За придорожными холмами были отчетливо видны фонтаны пыли из-под колес велосипедов. Я хотела стать пылью, дымом, ветром, лучом солнца в чапарале, чем угодно, чтобы не сидеть с этой женщиной, у которой я уводила мужчину.

— Кэроли совсем отбилась от рук, — продолжала Старр, вытянув ногу и рассматривая свой серебристый педикюр. — Держись от нее подальше. Надо поговорить с этой мисси, хватит ей катиться по наклонной. Тут нужна большая доза Слова Божьего. — Она сняла одну бигуди, ощупала кудряшку и начала снимать остальные, бросая их на колени. — Вот ты хорошая девочка, я на тебя правильно повлияла. Пра-виль-но. Где эта Кэроли, ты ее не видела?

— Наверно, с Дерриком, — сказала я, раскачивая бантик у щели под диванчиком.

— Водится со всяким отребьем. — Старр наклонила голову вперед, чтобы снять бигуди с затылка. — Мать у него такая тупая, что ставит пиццу в плиту вместе с коробкой. — Она захохотала, роняя бигуди. Вылезший было котенок кинулся обратно под диванчик.

Только сейчас я поняла, что Старр была просто пьяная. Она не пила восемнадцать месяцев носила на брелке жетоны анонимных алкоголиков — красный, желтый, синий, фиолетовый. Для нее это было большим достижением, чего я никогда не понимала, Рэй пил, моя мать пила. Майкл пил каждый день начиная с полудня, когда заканчивал начитывать на пленку очередную главу, и до поздней ночи, пока не отключался. Это не причиняло им никакого видимого вреда. Во всяком случае настроение у Старр улучшилось. Зачем она так долго пыталась сделать из себя какую-то святую, если не была такой по натуре, подумала я. Ради чего стараться?

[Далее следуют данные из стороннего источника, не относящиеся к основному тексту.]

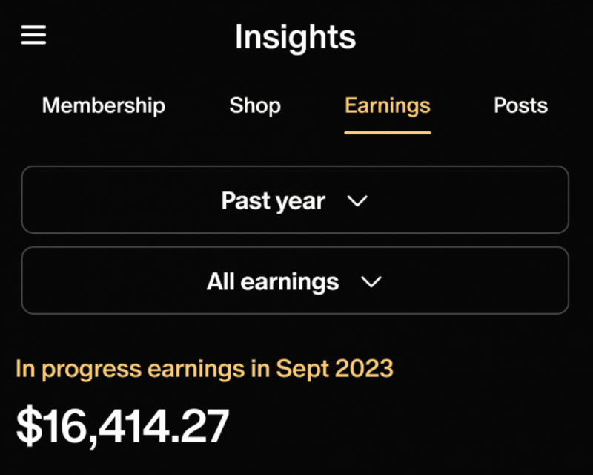Open the Shop tab
The image size is (593, 475).
click(x=255, y=105)
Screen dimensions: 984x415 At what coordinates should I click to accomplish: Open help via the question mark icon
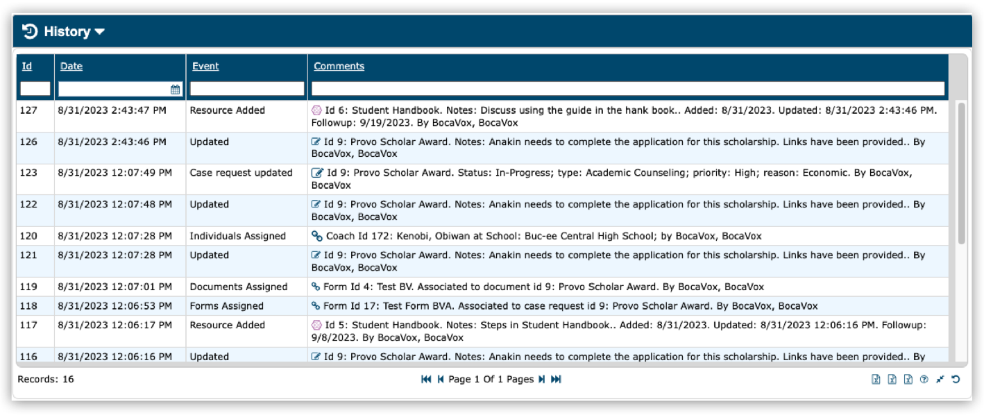click(924, 379)
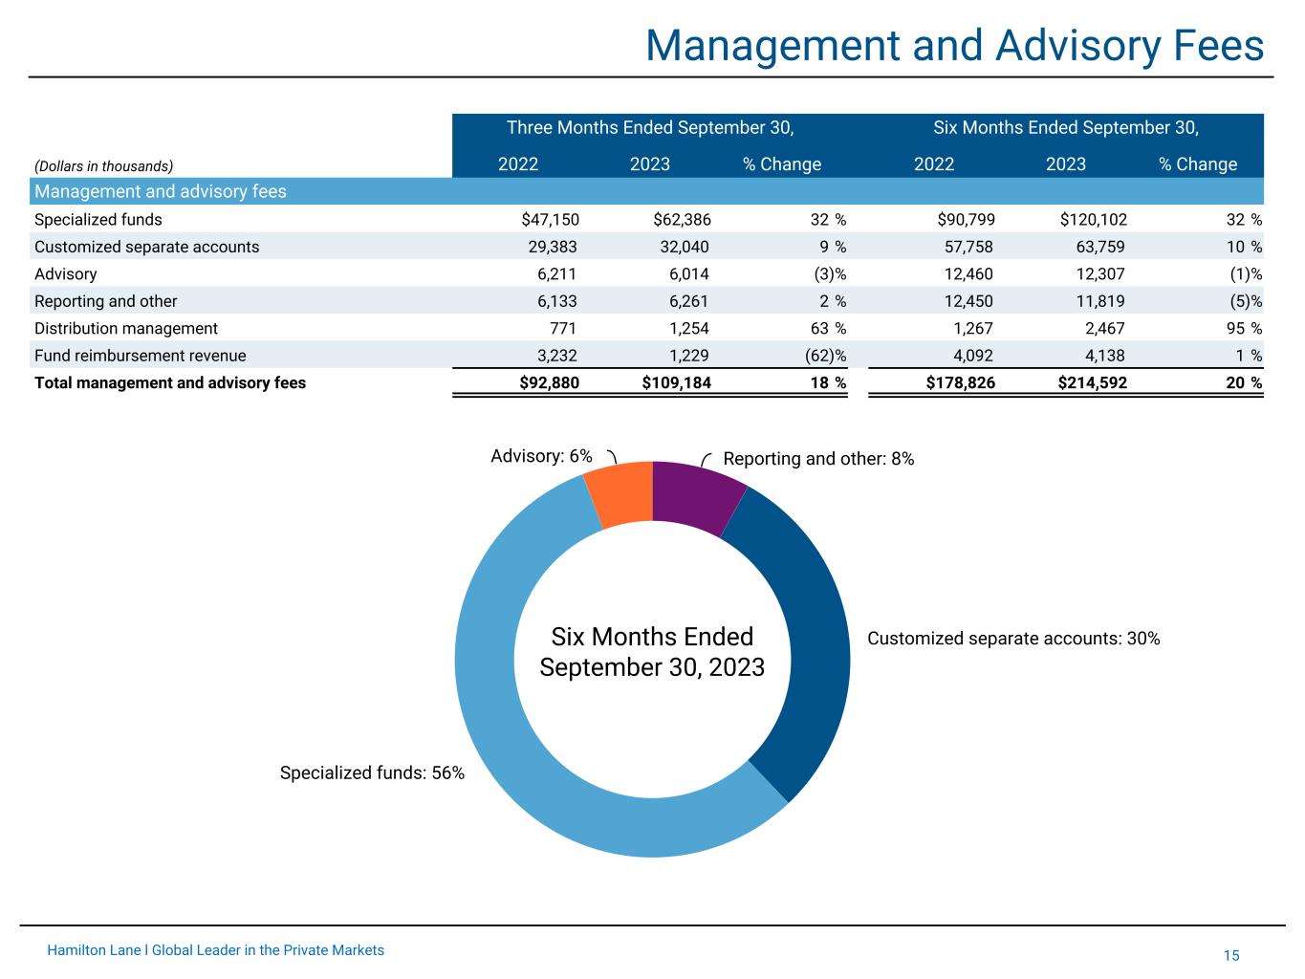
Task: Click the $214,592 six-month total cell
Action: (x=1091, y=383)
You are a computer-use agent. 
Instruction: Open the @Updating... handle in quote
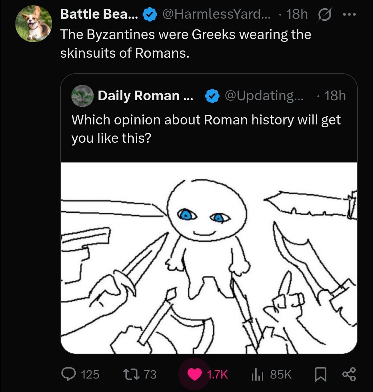click(264, 95)
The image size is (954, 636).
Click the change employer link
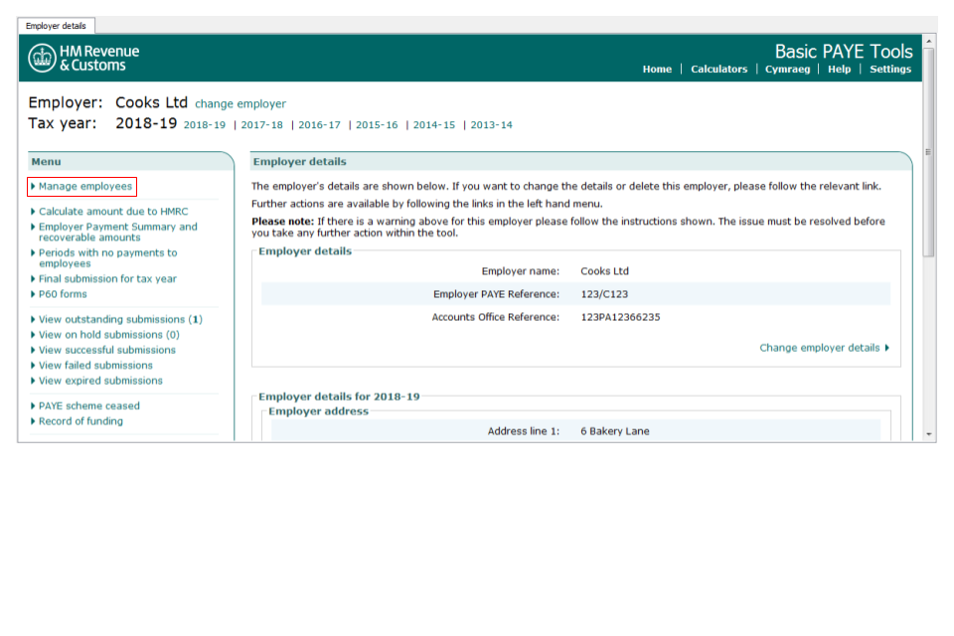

— Знаешь, он по мне с ума сходит, — сказала она, — наш Рэй. Этому человеку нужна настоящая женщина. — Она подвигала бедрами в своих тесных шортах, будто сейчас лежала под ним. — Жена не стала бы так ему подмахивать. Он просто изголодался. Я ее видела как-то раз, эту жену. — Старр опять отхлебнула из кружки, и теперь я почувствовала запах спиртного. — Мечта капитана дальнего плавания. Синий чулок, в общем, ты понимаешь. Такая брать в рот не стала бы. Вот он и сидел в «Тропиканке», смотрел на нас этими грустными глазами, как бездомный в супермаркете. — Она расправила плечи и покачала ими, показывая, чем она увлекла Рэя. Крестик всплыл и снова утонул в роскошной плоти вместе с распятым на нем Иисусом. Она засмеялась, пепел с сигареты упал на котенка. — Мне осталось только влюбиться в него.

Противно было представлять, как Рэй сидел в стрип-клубе и таращился на полногрудых девиц. Он просто не знал, куда еще пойти. Я опять взяла палку и зашуршала бантиком, наклонившись, чтобы Старр не видела моих красных щек.

— Я совсем спятила, наверно, когда думала, что вы с ним… — сказала она в кружку, допила и со стуком поставила ее на столик. — То есть посмотри на себя, ты же еще младенец. Ты даже лифчика не носила, пока я тебе не купила.

Старр убеждала себя, что между мной и Рэем ничего нет, просто не может быть, ведь она женщина, а я пустое место. Но я и тогда чувствовала, закрыв глаза, его руки на своих бедрах, поцелуи, обжигающие живот, когда он опустился передо мной на колени на новом полу. Чувствовала запах свежего дерева, его крепкое пожатие, горячий ветер, сжигавший нас, как смолистый чапараль на холмах в пору цветения олеандра.

Полная луна лила сквозь щели в шторах обморочно-белый свет. В кухне грохотал холодильник, гремели кубики льда.

— Неужели она сорвалась? Столько времени прошло, — сказала Кэроли. — Никогда не верь алкоголикам, Астрид. Правило первое, второе и третье.

Она села в постели, стянула ночную рубашку, надела колготки, мини-юбку и блестящую блузку. Открыла окно, взобралась на комод, держа в руке туфли на каблуках. Прыгнула. На крыльце с другого конца трейлера послышались шаги.